── DATA PROVIDED ──

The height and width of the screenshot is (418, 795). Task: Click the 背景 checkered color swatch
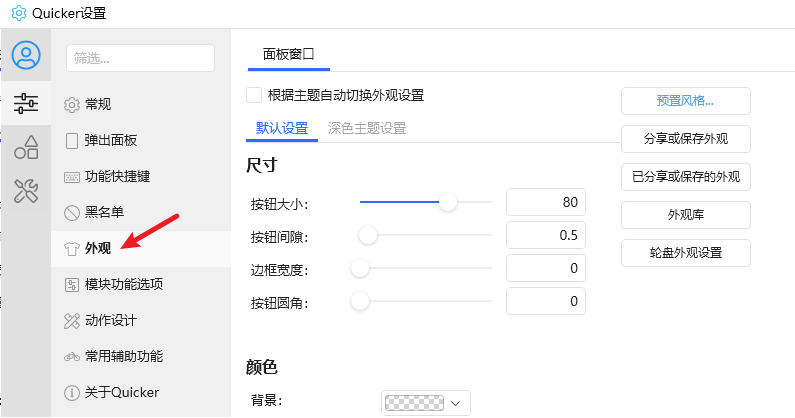click(x=414, y=403)
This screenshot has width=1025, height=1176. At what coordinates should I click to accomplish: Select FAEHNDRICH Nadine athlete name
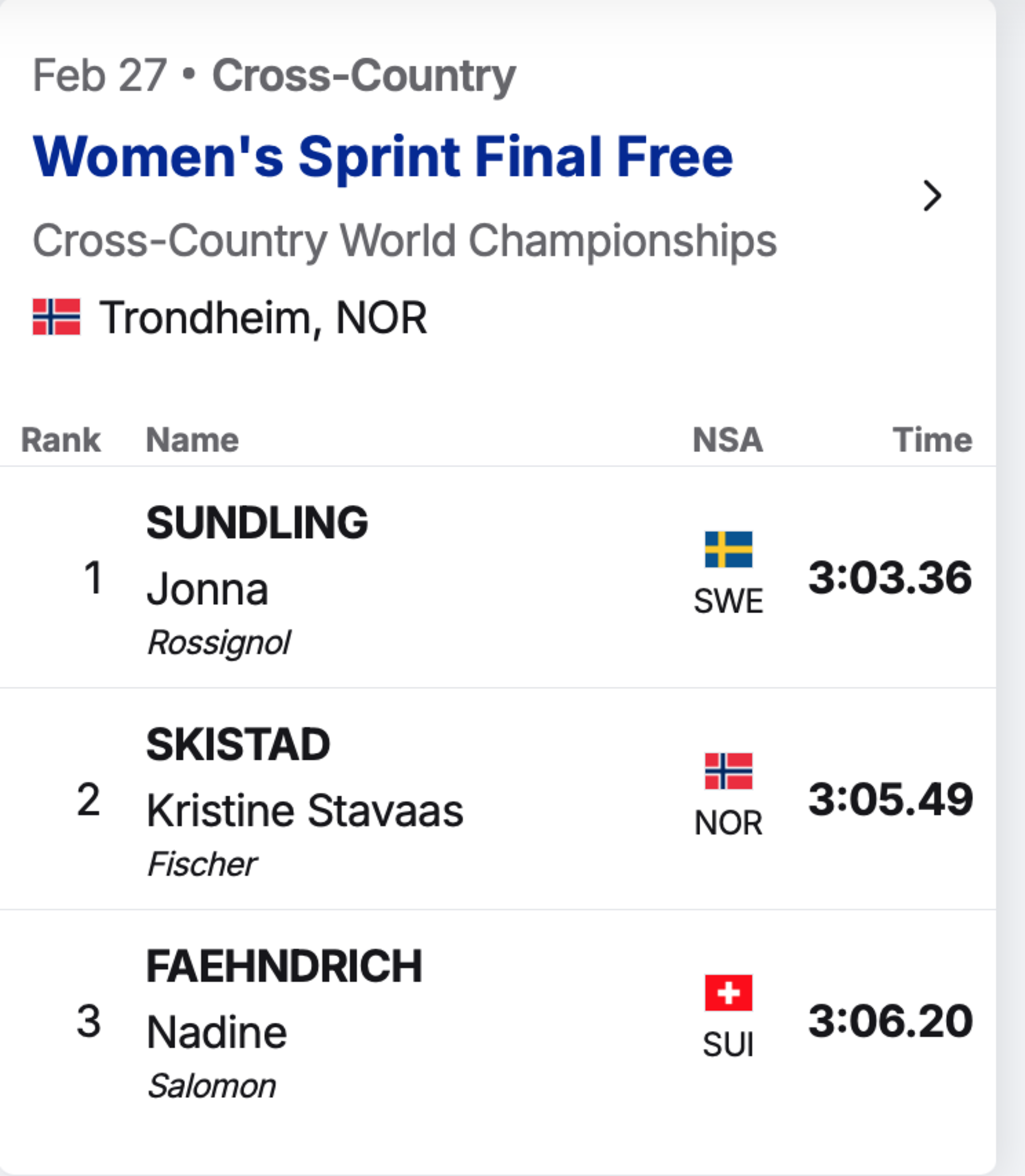284,998
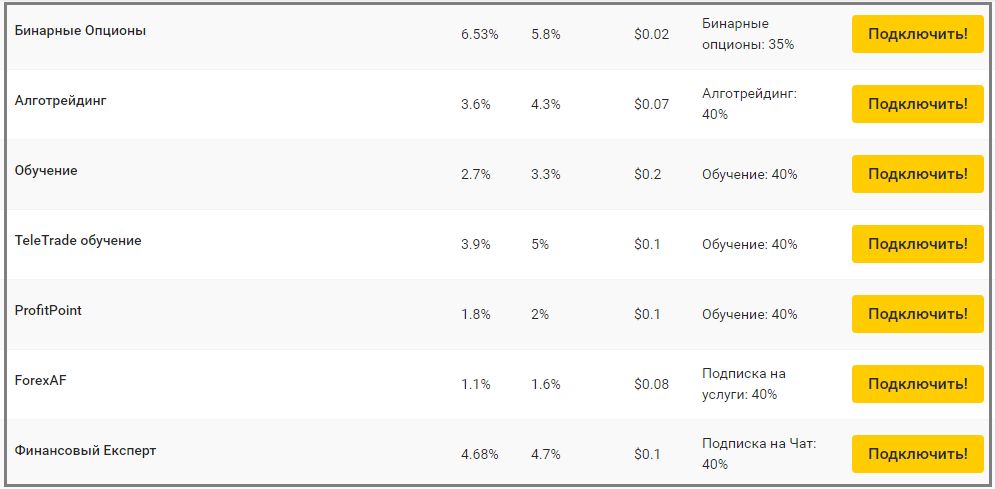Open the ProfitPoint offer name
This screenshot has width=995, height=489.
(x=48, y=311)
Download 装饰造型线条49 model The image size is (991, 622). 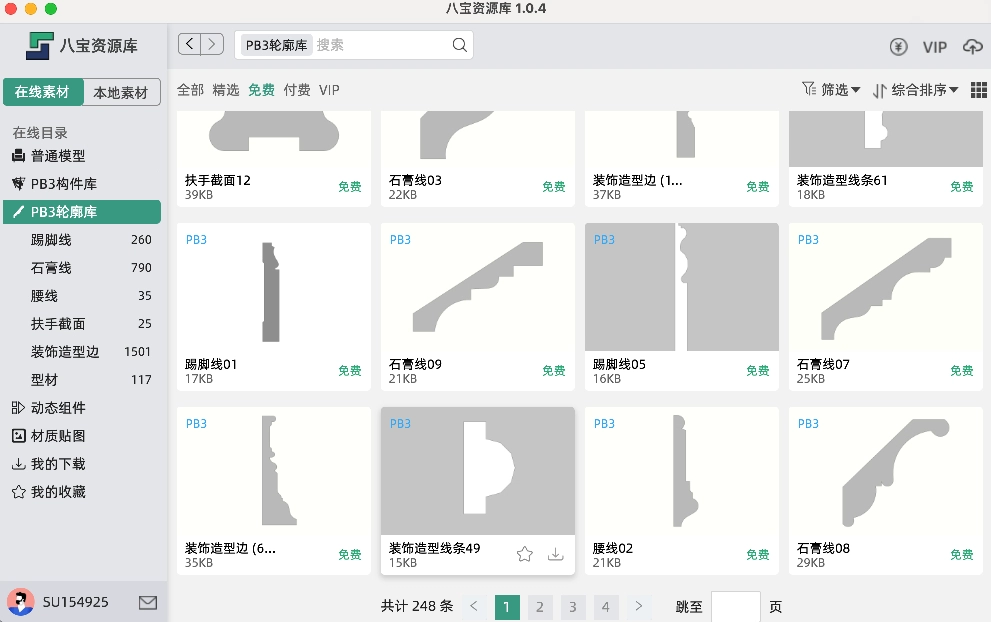pos(556,555)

───

• **AIM**
Report how many lines in the data above contain the string "width", matching case exactly. Give only the number.

• **WRITTEN RESPONSE**
3